This beautiful reflection on the famed Spanish Camino de Santiago pilgrimage route by Brendan McManus gave us some food for thought. This account of his incredible journey appears in our Winter 2018/19 issue, and it’s got us feeling inspired … have any of you ever walked the Camino or a similar pilgrimage route, Positive Lifers?
The Camino Way
Peace on the ancient pilgrimage route
by Brendan McManus
It is barely light and I am struggling along a narrow mud track in northern Spain. Around me are the impervious Pyrenees: impossibly high peaks straining for the sky. Sleep was patchy in the hostel and I’m bleary eyed and stumbling along, waking up to the dawn. The hand-painted yellow arrows point the way to Santiago, 800km away, but I won’t get there this time, only having ten days. The spiders’ webs brush off my face and arms and it thrills me to know that I am the first one on the trail. My muscles are a bit sore from the previous day’s walking, but I know that this will wear off. I am on the Camino and it is utterly thrilling and enveloping. An unexpected joy overtakes me and I rejoice in being alive, being able to walk and watching the world wake up.

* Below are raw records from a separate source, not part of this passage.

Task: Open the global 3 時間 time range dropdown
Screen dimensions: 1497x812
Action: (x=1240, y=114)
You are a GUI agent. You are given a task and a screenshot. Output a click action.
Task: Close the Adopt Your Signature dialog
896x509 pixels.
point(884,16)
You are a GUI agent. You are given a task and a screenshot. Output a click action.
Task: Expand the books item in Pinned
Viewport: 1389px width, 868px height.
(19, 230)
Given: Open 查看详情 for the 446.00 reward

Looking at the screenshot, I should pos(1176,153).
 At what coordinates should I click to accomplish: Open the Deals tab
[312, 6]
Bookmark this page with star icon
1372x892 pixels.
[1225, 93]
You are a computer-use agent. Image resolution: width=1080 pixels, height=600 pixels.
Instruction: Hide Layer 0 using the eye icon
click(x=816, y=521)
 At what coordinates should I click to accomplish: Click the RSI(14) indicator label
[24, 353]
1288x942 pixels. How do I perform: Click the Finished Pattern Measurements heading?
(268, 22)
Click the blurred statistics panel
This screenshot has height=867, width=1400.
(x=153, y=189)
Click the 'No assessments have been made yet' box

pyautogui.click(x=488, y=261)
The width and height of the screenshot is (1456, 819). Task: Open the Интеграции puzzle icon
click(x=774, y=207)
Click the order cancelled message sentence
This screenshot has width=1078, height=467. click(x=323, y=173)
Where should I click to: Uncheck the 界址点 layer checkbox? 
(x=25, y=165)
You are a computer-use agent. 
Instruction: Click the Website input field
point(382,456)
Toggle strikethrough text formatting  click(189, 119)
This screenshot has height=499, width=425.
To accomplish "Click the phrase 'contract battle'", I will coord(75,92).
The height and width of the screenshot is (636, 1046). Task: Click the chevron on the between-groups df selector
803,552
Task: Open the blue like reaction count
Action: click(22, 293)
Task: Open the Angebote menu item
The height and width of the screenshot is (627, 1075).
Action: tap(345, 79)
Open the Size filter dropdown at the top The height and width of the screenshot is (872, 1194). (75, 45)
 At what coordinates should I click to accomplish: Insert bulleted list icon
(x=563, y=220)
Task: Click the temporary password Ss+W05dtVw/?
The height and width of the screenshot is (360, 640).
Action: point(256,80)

The morning sun flares behind the Pyrenees: a reminder of the heat that will soon overtake me. Surrounded by mountains, they rear up into the sky on all sides. Far from claustrophobic, it is freeing to see the blue sky framed by ragged peaks. It is like the risky adventure of life. Beauty is framed by danger and inaccessible climbs, yet there exists a safe track through: a pass in the terrors, passage in the storm, a rite of obedience, permitting a possible path. It is a day of fields of wheat and barley, shorn stubble and big bales stranded on the soil. The path follows farm tracks and an old road into a broad valley that eventually glitters blue-green, a reservoir that looks out of place in such aridity. Skirting the lake, I am mercifully shaded by an oak forest that stretched on for miles until a 10th century castle rears its head.
The other hikers are behind me, strung out on the trail, but I won’t see them until the stop for mid-morning coffee. I look forward to the banter, the slagging and the check in. For now, I am totally alone and loving it. I need to walk as far as I can before the sun gets up – it’s already 23 degrees and after midday, it promises to be scorching. In the stillness and half-light of dawn, the dewy grass wets my feet and the glimpses of harvest valleys and fields stir my soul. Travelling light, I go on and on through trails, forests, mountain paths and farm roads: alone, but not lonely. I hear the sounds of the country coming alive. Birds are singing and I’m surrounded by butterflies! At around 11.30 a.m., I wait at a bar for my companions to catch up. I’m drenched in sweat and sun cream, but I am happy to see the others arrive. The paradox of being largely alone and simultaneously being in a group is a key Camino value, giving people space to walk alone and yet enjoying the camaraderie of being together, especially in the evenings.